START Passage to read

Even after stratification by hospital size, teaching status, and geographic location, rates of cesarean delivery among hospitals across the United States vary almost 10-fold-from a low of 7.1% to a high of 69.96%. Those are the surprising findings of a study, performed by researchers from the University of Minnesota and the University of British Columbia, which appeared in the March 2013 issue of Health Affairs.
Notably, in addition to the 10-fold variation in total cesarean rates among US hospitals, the data revealed a 15-fold variation (from 2.4% to 36.5%) in cesarean deliveries in low-risk pregnancies. The researchers note that they had expected a more limited variation in the low-risk population.
The researchers examined data from 817,318 deliveries that occurred in 2009 at 593 different hospitals. Small and rural hospitals showed slightly more variability in cesarean rates, whereas variability was lower among teaching hospitals.
High cesarean rates have been of concern to ob/gyns for decades and there have been many calls to reduce the number of such deliveries in the United States. Despite this, according to the study authors, cesareans have increased from 20.7% of all deliveries in 1996 to 32.8% in 2011. In international comparisons, US cesarean rates exceed those for similar countries, and without measurable clinical benefit.
Cesarean delivery is much more costly than vaginal delivery ($12,739 vs $9,048 for private health insurers in 2010, according to this study).

END Passage to read
START Recorded data

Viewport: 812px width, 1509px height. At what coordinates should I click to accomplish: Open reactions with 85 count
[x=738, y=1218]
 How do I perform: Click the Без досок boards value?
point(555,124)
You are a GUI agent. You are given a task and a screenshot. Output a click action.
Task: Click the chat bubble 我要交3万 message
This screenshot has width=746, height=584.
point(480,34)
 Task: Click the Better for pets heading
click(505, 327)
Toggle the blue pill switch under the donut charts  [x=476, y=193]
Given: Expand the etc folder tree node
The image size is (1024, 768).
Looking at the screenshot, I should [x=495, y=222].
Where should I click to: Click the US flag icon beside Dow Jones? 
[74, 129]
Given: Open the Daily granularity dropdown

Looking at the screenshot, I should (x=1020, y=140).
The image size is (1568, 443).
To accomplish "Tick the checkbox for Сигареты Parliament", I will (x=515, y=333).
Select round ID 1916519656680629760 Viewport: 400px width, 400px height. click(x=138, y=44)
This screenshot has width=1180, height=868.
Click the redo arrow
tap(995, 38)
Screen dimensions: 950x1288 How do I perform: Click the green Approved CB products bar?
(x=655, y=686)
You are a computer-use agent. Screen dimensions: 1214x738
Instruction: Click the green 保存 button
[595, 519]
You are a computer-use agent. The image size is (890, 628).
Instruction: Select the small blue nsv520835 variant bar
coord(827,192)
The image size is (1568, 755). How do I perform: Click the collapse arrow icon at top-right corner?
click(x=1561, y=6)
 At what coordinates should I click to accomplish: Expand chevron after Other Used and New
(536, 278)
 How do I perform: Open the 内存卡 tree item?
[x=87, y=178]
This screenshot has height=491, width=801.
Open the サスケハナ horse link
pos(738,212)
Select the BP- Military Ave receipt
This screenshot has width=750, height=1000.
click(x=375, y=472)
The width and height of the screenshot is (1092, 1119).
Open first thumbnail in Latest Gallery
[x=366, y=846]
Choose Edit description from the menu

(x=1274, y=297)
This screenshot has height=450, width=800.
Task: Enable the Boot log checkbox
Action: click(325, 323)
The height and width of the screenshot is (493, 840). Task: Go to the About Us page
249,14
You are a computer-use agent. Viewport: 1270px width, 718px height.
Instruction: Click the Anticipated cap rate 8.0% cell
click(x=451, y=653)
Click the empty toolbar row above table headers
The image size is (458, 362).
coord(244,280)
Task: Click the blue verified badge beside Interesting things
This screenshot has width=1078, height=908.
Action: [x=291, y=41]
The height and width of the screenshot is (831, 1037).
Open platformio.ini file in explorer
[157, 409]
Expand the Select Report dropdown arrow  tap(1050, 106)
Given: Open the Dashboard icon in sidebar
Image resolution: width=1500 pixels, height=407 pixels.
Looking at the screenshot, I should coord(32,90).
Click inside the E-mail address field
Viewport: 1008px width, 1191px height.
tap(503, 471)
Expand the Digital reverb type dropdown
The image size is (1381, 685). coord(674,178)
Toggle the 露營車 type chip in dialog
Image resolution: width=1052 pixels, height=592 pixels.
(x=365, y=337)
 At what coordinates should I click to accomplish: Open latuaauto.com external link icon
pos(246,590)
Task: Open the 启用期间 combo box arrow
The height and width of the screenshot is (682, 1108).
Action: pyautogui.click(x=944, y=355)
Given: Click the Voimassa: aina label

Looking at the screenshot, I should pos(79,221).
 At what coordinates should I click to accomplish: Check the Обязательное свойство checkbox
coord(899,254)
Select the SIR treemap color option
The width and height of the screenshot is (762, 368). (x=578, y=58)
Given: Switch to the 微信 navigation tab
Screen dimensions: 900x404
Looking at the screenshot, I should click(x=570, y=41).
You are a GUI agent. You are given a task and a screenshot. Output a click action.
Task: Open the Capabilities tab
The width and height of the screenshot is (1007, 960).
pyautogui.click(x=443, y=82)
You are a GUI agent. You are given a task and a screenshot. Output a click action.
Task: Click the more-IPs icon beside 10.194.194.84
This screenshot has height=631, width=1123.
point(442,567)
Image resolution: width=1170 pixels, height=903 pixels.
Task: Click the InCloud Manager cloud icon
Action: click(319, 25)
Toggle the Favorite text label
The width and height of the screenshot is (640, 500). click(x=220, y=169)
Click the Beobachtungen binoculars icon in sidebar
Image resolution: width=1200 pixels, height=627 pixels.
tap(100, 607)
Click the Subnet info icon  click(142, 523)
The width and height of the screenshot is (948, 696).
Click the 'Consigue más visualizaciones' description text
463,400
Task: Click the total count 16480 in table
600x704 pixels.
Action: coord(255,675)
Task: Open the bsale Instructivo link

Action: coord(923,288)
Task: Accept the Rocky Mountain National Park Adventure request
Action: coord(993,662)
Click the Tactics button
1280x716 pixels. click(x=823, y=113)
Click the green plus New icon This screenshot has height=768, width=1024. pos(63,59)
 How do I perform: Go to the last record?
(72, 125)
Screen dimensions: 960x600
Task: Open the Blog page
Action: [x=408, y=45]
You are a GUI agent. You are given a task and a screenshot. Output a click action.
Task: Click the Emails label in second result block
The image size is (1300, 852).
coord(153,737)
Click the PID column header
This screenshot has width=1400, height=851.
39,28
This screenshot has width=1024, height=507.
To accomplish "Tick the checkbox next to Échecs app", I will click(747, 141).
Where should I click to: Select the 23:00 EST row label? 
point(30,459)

END Recorded data

■ **Exercise directions**
Carry on the article about cesarean delivery rates in US hospitals, starting right after its final sentence.

■ **Output of the task**
The researchers also note that cesarean delivery is “an important, potentially lifesaving intervention” and that the number of clinical indications for a cesarean has increased in recent years. However, they say that these changes alone cannot explain the rising rates of cesarean delivery. They postulate that instead, practice patterns are a likely driver of variations in delivery mode.
In a lengthy discussion, the researchers comment on 4 “promising directions” for reducing variations in cesarean rates across hospitals:
1. improving specialization and triage for maternity care;
2. collecting and measuring data on maternity care quality;
3. using Medicaid policy to improve hospital management practices in labor and delivery units; and
4. enhancing patient-centered decision making for maternity care through public reporting.
Kozhimannil KB, Law MR, Virnig BA. Cesarean delivery rates vary tenfold among US hospitals; reducing variation may address quality and cost issues. Health Aff. 2013;32(3):527-535.